O trabalho inovador do americano James Heckman, vencedor do Nobel de Economia nos anos 2000, mostrou que investimentos na primeira infância, em especial no cuidado de crianças em situação de vulnerabilidade social, têm relativo baixo custo. Já o retorno sobre o investimento varia de 7% a 10% ao ano, com base no aumento da escolaridade e do desempenho profissional, além da redução dos custos com reforço escolar, saúde e gastos do sistema de justiça penal.
Apesar dos números disponíveis, o diretor do CPAPI conta que faltam dados para se traçar um perfil das crianças brasileiras.
A gente não sabe se o desenvolvimento infantil no País está bom ou ruim. Na educação, temos o Ideb, que mede o aprendizado e o fluxo escolar; na saúde, os indicadores de mortalidade infantil e incidência de doenças. Mas as pessoas, em geral, não sabem sequer se a criança está se desenvolvendo adequadamente. As mães aprendem na prática."
Naercio Menezes Filho
Menezes Filho explica que o CPAPI pretende mensurar o desenvolvimento infantil de várias formas, desde coletas para medidas biológicas até pesquisas envolvendo parentalidade e histórico de violência. Os pesquisadores se organizam para acompanhar grupos de recém-nascidos em municípios selecionados do Estado de São Paulo e cruzar as informações registradas na Caderneta da Criança com dados obtidos através de instrumentos de avaliação do desenvolvimento infantil. De acordo com o grupo, a caderneta é subutilizada pelos médicos e agentes de saúde.
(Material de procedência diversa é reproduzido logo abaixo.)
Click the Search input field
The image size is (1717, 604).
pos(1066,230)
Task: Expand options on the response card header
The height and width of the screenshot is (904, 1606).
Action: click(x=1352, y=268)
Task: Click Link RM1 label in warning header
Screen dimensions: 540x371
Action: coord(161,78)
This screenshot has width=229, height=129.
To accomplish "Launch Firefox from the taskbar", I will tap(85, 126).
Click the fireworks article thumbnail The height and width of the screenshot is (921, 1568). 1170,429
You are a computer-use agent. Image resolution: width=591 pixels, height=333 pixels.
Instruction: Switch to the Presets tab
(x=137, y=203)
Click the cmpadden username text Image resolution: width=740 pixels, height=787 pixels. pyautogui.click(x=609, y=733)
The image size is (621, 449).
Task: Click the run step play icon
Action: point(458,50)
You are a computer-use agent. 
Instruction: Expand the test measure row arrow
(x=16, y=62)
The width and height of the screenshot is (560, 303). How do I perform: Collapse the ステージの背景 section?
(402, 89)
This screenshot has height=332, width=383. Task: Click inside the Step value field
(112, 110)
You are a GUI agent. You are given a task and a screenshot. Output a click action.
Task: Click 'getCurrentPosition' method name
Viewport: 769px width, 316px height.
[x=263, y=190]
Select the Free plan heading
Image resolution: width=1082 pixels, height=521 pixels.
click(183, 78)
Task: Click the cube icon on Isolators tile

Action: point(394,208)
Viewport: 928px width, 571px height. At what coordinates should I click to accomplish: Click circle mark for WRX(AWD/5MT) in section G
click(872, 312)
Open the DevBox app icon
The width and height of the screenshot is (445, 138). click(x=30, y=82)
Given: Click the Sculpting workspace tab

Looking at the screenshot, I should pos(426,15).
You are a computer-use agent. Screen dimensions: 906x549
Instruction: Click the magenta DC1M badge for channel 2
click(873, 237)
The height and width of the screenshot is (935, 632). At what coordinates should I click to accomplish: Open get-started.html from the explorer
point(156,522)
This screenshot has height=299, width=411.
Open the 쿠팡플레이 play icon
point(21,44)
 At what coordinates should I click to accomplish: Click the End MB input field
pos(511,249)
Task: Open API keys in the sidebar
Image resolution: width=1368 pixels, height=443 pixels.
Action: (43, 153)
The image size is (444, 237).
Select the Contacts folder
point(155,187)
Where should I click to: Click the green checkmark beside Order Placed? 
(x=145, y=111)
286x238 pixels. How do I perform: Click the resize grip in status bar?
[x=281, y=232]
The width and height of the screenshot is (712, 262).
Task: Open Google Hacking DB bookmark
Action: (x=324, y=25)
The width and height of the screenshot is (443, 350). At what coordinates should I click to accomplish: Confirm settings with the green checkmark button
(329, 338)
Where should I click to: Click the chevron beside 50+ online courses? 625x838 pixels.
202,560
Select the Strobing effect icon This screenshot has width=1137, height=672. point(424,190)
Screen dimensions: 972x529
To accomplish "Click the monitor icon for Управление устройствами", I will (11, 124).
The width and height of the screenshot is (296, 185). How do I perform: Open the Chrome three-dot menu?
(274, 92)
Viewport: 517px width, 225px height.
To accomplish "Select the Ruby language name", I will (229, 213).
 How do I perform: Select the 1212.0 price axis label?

Como forma de transferir a tecnologia, o centro deverá criar uma plataforma de código aberto para guardar os dados coletados da Caderneta da Criança (que serão colhidos por meio de aplicativos de celular e tablet) e dos registros administrativos de educação e saúde. Esta plataforma será acessível a profissionais e gestores públicos dos municípios que participam do estudo para subsidiar a criação e o aprimoramento de políticas públicas.
Os pesquisadores da USP que participam do novo centro são: Anna Maria Chiesa (EE-USP), Daniel Domingues dos Santos (FEA-RP/USP), Helena Brentani (FMUSP), Maria Beatriz Martins Linhares (FMRP-USP), Naercio Menezes Filho (Insper e FEA-USP) e Rogerio Lerner (IP-USP). Além destes, os pesquisadores associados: Alicia Matijasevich Manitto (UFPel e FMUSP), Débora Falleiros de Mello (EERP-USP), Eurípedes Constantino Miguel Filho (FMUSP), Guilherme Polanczyk (FMUSP) e Luiz Guilherme Dácar da Silva Scorzafave (FEA-RP/USP).